The Slatest

Bob Jones Apologizes for Saying Gays Should be Stoned (35 Years Later)

Bob Jones III appears on CNN’s Larry King Live in Washington on March 3, 2000.

REUTERS

Bob Jones III, now the chancellor of Bob Jones University, issued a statement apologizing for comments he made in 1980 that called for the stoning of gays and lesbians. Jones was president of the university when he told the Associated Press: “It would not be a bad idea to bring the swift justice today that was brought in Israel’s day against murder and rape and homosexuality. I guarantee it would solve the problem posthaste if homosexuals were stoned, if murderers were immediately killed as the Bible commands.”
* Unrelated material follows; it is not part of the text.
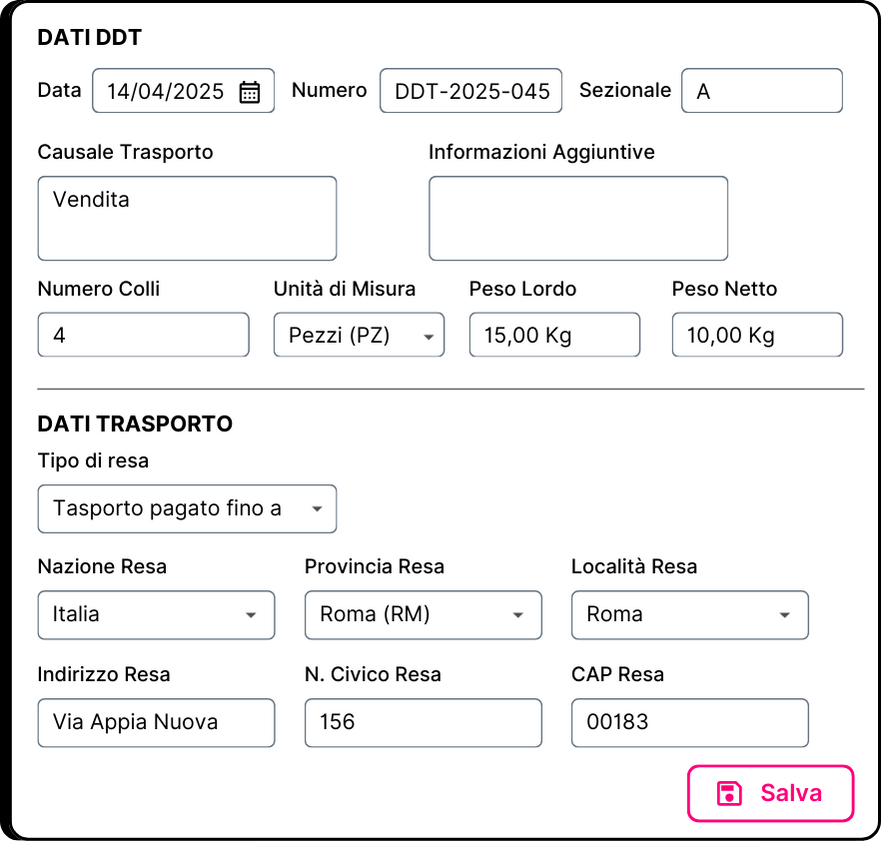Select the Numero Colli input field

tap(143, 335)
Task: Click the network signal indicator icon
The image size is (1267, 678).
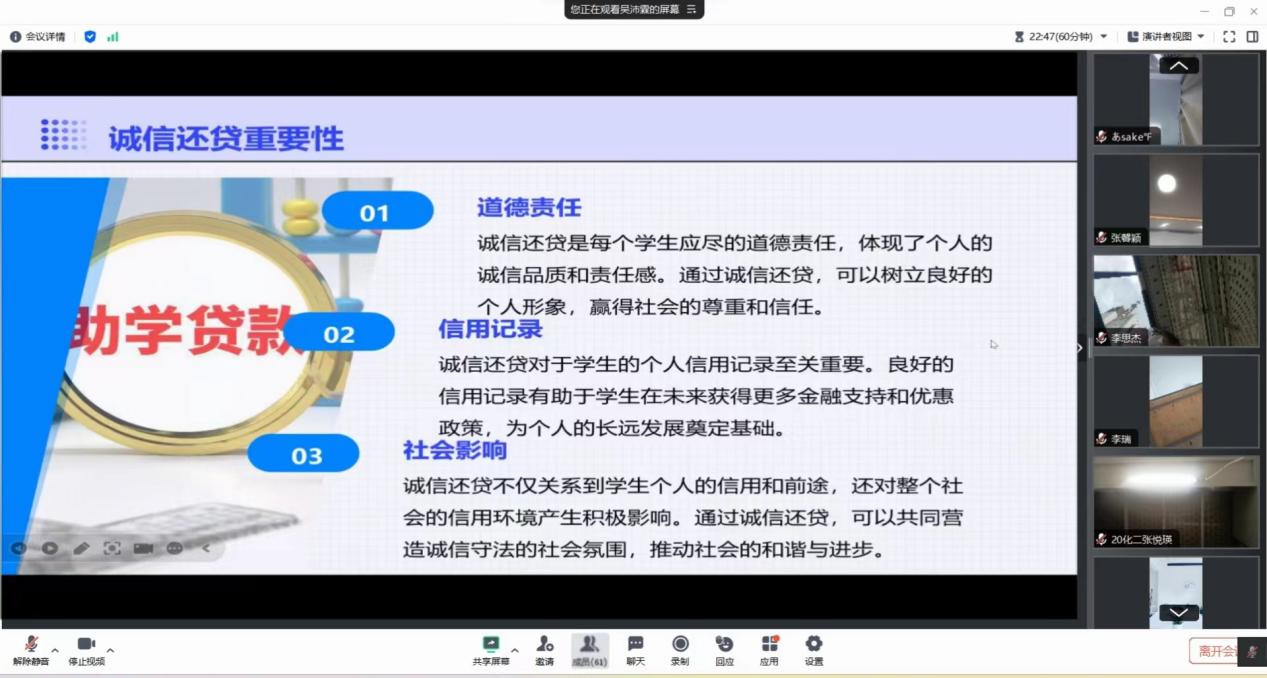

Jones issued a statement denouncing his own remarks shortly after BJUnity, a group that offers support for current and former students at Bob Jones University who are lesbian, gay, bisexual or transgender, delivered a 2,000-signature petition calling for an apology for the statements made 35 years ago. Jones issued the apology on Saturday but that doesn’t mean he has fully changed his mind about gays, still referring to them as sinners, according to the statement posted by local CBS affiliate WSPA:

I take personal ownership of this inflammatory rhetoric. This reckless statement was made in the heat of a political controversy 35 years ago. It is antithetical to my theology and my 50 years of preaching a redeeming Christ Who came into the world not to condemn the world, but that the world through Him might be saved. Upon now reading these long-forgotten words, they seem to me as words belonging to a total stranger—were my name not attached.

I cannot erase them, but wish I could, because they do not represent the belief of my heart or the content of my preaching. Neither before, nor since, that event in 1980 have I ever advocated the stoning of sinners.